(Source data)

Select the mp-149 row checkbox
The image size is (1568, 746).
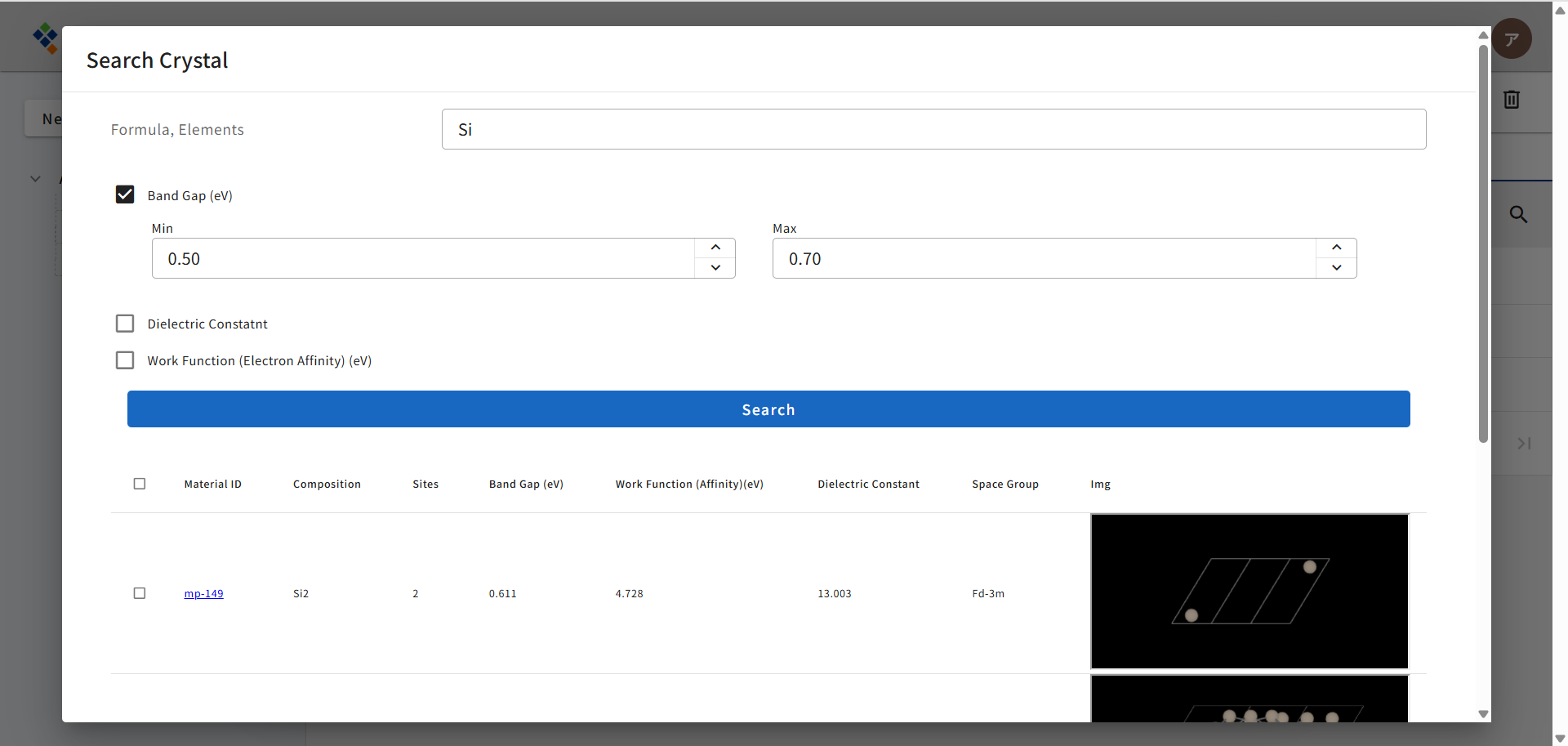coord(140,593)
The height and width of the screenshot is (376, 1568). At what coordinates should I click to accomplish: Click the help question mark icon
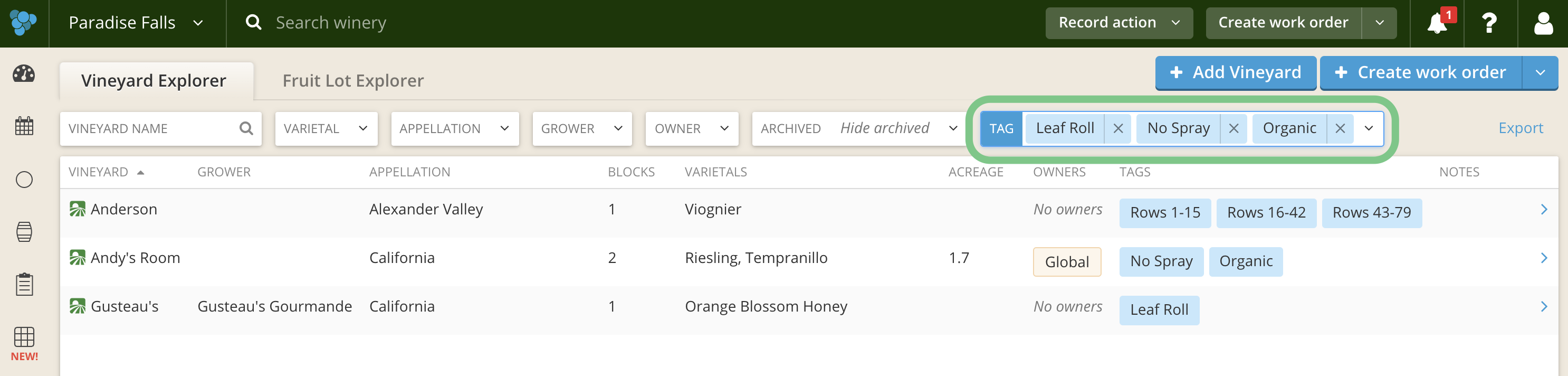(x=1489, y=23)
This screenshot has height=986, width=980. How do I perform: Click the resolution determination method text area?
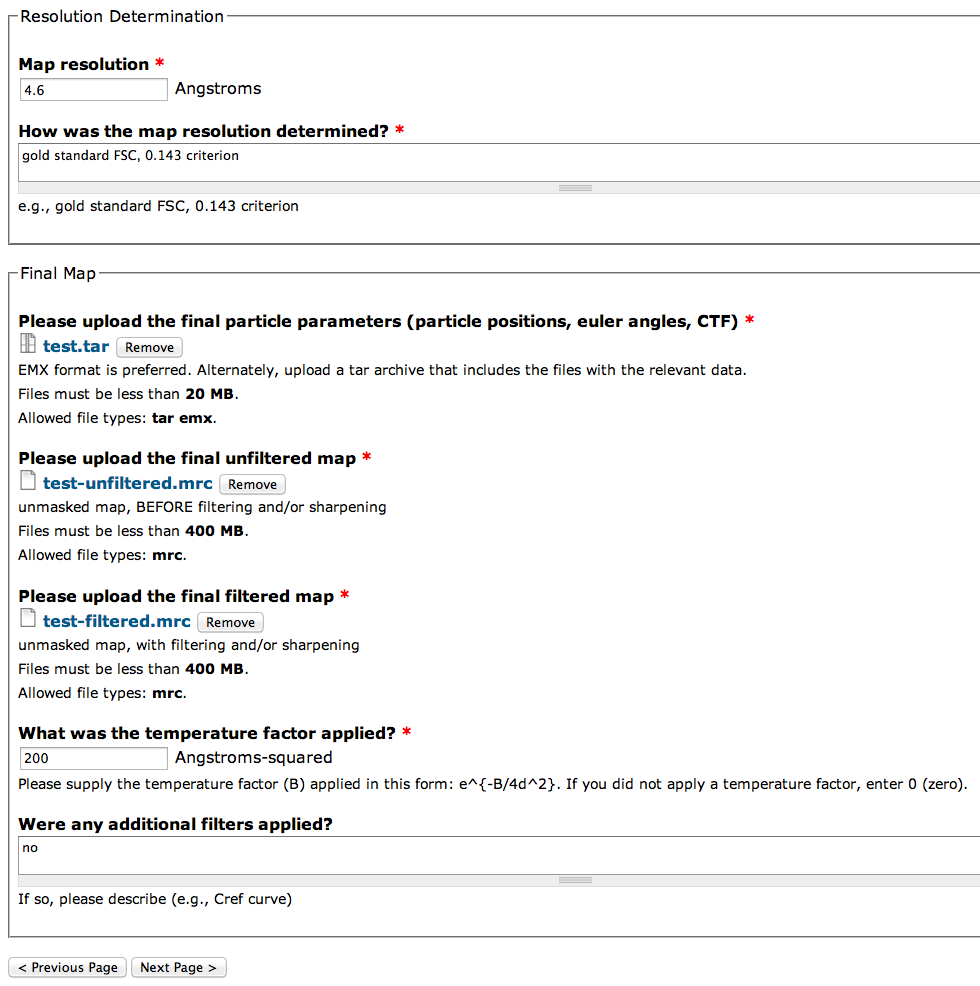pyautogui.click(x=498, y=162)
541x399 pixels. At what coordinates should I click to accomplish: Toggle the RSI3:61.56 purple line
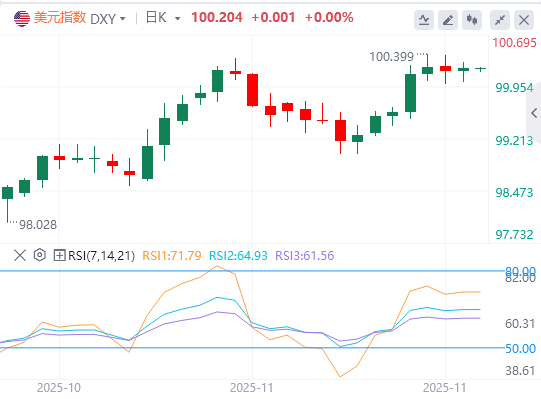point(305,255)
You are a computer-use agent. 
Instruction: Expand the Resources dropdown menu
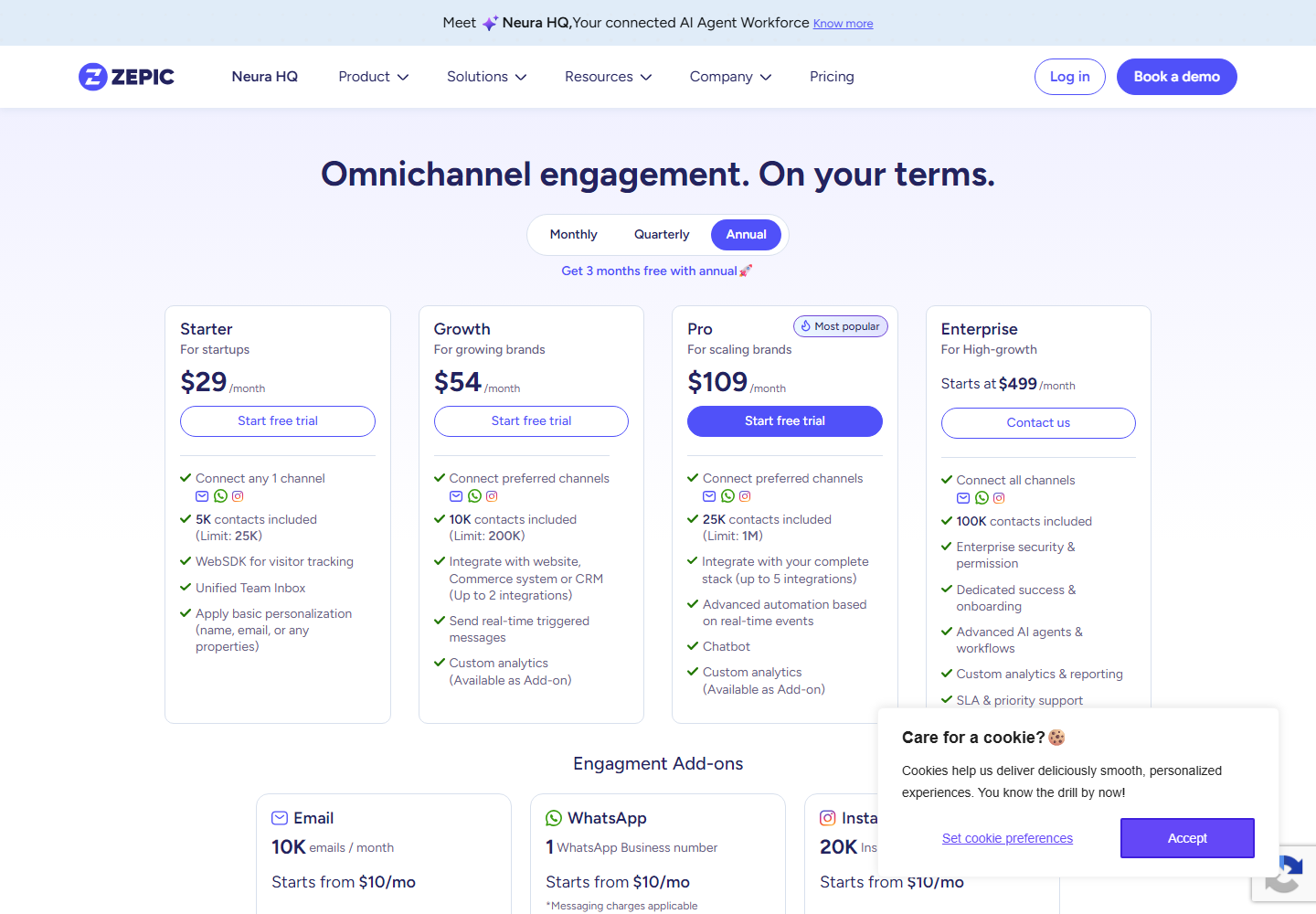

> [Exercise aim] Put everything from the line containing "The height and" through the end of the data into a JSON list of strings, one string per line, skipping blank lines. Leave the pictures out.

> [Worked solution]
[
  "The height and width of the screenshot is (376, 1568). At what coordinates should I click to accomplish: Click the help question mark icon",
  "(x=1489, y=23)",
  "This screenshot has height=986, width=980. How do I perform: Click the resolution determination method text area?",
  "pyautogui.click(x=498, y=162)",
  "541x399 pixels. At what coordinates should I click to accomplish: Toggle the RSI3:61.56 purple line",
  "point(305,255)",
  "You are a computer-use agent. ",
  "Instruction: Expand the Resources dropdown menu"
]